PwC Wants Accounting Boards to Slow Down

PricewaterhouseCoopers said the Financial Accounting Standards Board and the International Accounting Standards Board should slow down the pace of their standard-setting work, even though the two boards have recently extended the timeline for exposing new standards to the public.

FASB and the IASB set a target date of June 2011 for completing their major convergence projects, in response to recommendations by the G-20 world economic leaders late last year. However, after hearing from groups like Financial Executives International that the number of exposure drafts of proposed standards they planned to issue would probably overwhelm their constituents, the two boards instead released a revised timeline last week, setting mid-2011 as the target date for the release of the most urgent convergence projects and the second half of 2011 for a few of the remaining projects (see FASB and IASB Reshuffle Convergence Plans). The boards said they would limit to four the number of significant or complex exposure drafts they would release in any open calendar quarter to give constituents time to understand and comment on them.

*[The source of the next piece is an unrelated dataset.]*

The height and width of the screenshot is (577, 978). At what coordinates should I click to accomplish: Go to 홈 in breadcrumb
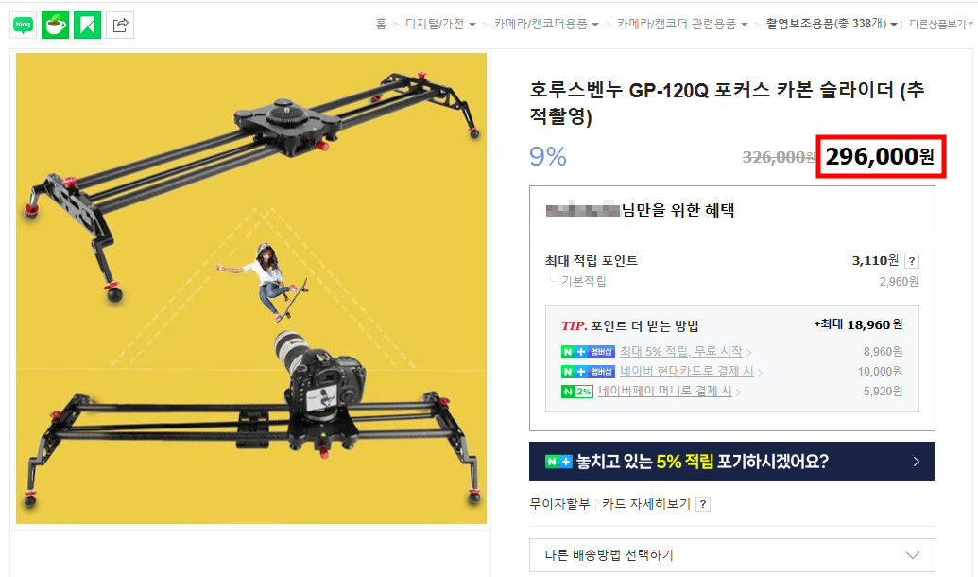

However, PricewaterhouseCoopers said the revised timeline still would not allow enough time to produce high-quality standards. “It is of utmost importance that adequate time be given to complete an effective, thorough analysis of the accounting, business and operational impacts of the proposals,” said PwC’s U.S. national office leader Mike Gallagher. “Given the boards’ missions of issuing high-quality standards, we believe the proposed timeline will need to be further extended to allow for appropriate due process.”

In an article posted on the firm’s website, PwC said it fully supports an aggressive timeline and the goal of attaining a single set of high-quality global standards. Yet, the firm also expressed significant concern that the current pace of standard-setting does not provide enough time for companies to fully analyze the proposals and respond comprehensively. In the article, the firm’s leadership called upon standard-setters to “re-evaluate the current timeline and set more reasonable expectations.”

Explaining the firm’s concern about the ambitious timelines, Gallagher pointed out, “Even the largest of companies won’t have the resource bandwidth to properly evaluate and respond to so many complex standards in such a limited period of time.”